** RECORDS FOR THIS EXERCISE **
= Beginning of Section =

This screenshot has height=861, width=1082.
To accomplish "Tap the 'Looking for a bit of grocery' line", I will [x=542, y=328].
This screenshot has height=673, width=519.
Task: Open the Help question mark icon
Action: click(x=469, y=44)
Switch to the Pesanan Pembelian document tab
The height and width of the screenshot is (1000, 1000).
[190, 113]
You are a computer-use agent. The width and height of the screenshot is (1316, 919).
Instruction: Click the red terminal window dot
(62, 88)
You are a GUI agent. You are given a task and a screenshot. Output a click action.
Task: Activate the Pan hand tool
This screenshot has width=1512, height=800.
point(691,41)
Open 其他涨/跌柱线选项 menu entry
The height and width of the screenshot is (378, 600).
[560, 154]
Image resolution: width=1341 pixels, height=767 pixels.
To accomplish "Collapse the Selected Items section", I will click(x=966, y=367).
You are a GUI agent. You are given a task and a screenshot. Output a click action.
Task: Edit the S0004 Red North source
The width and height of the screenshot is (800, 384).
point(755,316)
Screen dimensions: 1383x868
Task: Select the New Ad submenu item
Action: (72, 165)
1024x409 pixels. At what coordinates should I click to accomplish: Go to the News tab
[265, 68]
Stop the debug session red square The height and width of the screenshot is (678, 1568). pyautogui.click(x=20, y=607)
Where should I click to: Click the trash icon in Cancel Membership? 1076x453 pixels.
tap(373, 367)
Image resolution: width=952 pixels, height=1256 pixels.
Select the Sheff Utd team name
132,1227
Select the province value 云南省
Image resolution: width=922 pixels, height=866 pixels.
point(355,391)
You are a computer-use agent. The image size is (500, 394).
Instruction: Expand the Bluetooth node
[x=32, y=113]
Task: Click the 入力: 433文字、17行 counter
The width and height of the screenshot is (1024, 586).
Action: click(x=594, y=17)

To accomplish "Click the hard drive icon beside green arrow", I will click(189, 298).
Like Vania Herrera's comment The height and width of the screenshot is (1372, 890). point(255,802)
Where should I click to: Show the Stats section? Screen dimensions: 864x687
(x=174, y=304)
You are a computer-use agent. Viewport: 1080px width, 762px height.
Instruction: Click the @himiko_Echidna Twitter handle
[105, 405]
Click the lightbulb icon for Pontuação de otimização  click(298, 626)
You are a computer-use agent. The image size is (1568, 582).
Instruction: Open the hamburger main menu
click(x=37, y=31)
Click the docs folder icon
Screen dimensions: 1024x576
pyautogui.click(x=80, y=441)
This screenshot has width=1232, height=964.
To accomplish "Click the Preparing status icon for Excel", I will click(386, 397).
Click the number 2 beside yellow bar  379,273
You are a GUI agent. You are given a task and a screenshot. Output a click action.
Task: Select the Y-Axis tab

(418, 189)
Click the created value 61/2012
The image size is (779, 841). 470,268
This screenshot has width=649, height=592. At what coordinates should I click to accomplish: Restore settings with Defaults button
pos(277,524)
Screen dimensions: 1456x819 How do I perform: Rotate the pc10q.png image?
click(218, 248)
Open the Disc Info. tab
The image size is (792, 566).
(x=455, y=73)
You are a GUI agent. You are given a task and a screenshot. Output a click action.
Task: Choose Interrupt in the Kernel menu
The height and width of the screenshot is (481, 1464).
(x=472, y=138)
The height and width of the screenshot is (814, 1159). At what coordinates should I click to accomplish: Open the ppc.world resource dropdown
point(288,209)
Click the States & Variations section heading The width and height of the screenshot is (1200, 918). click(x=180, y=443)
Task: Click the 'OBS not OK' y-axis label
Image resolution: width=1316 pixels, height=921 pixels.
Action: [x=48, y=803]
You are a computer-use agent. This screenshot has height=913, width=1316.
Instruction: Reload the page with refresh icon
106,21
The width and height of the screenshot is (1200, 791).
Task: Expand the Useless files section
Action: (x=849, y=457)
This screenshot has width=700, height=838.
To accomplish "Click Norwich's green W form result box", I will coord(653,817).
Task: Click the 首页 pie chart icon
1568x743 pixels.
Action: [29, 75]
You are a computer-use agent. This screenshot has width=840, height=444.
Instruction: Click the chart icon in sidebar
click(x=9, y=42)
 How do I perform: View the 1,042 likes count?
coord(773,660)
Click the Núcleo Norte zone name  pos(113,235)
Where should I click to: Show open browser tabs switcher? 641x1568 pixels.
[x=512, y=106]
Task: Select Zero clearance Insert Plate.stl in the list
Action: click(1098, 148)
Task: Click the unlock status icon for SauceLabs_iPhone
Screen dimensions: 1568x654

= End of Section =

The line containing "Task: Edit the S0004 Red North source" marks the end. Please print exactly every line from the top of the data to it, both included, and nothing more.

** WRITTEN SOLUTION **
This screenshot has height=861, width=1082.
To accomplish "Tap the 'Looking for a bit of grocery' line", I will [x=542, y=328].
This screenshot has height=673, width=519.
Task: Open the Help question mark icon
Action: click(x=469, y=44)
Switch to the Pesanan Pembelian document tab
The height and width of the screenshot is (1000, 1000).
[190, 113]
You are a computer-use agent. The width and height of the screenshot is (1316, 919).
Instruction: Click the red terminal window dot
(62, 88)
You are a GUI agent. You are given a task and a screenshot. Output a click action.
Task: Activate the Pan hand tool
This screenshot has width=1512, height=800.
point(691,41)
Open 其他涨/跌柱线选项 menu entry
The height and width of the screenshot is (378, 600).
[560, 154]
Image resolution: width=1341 pixels, height=767 pixels.
To accomplish "Collapse the Selected Items section", I will click(x=966, y=367).
You are a GUI agent. You are given a task and a screenshot. Output a click action.
Task: Edit the S0004 Red North source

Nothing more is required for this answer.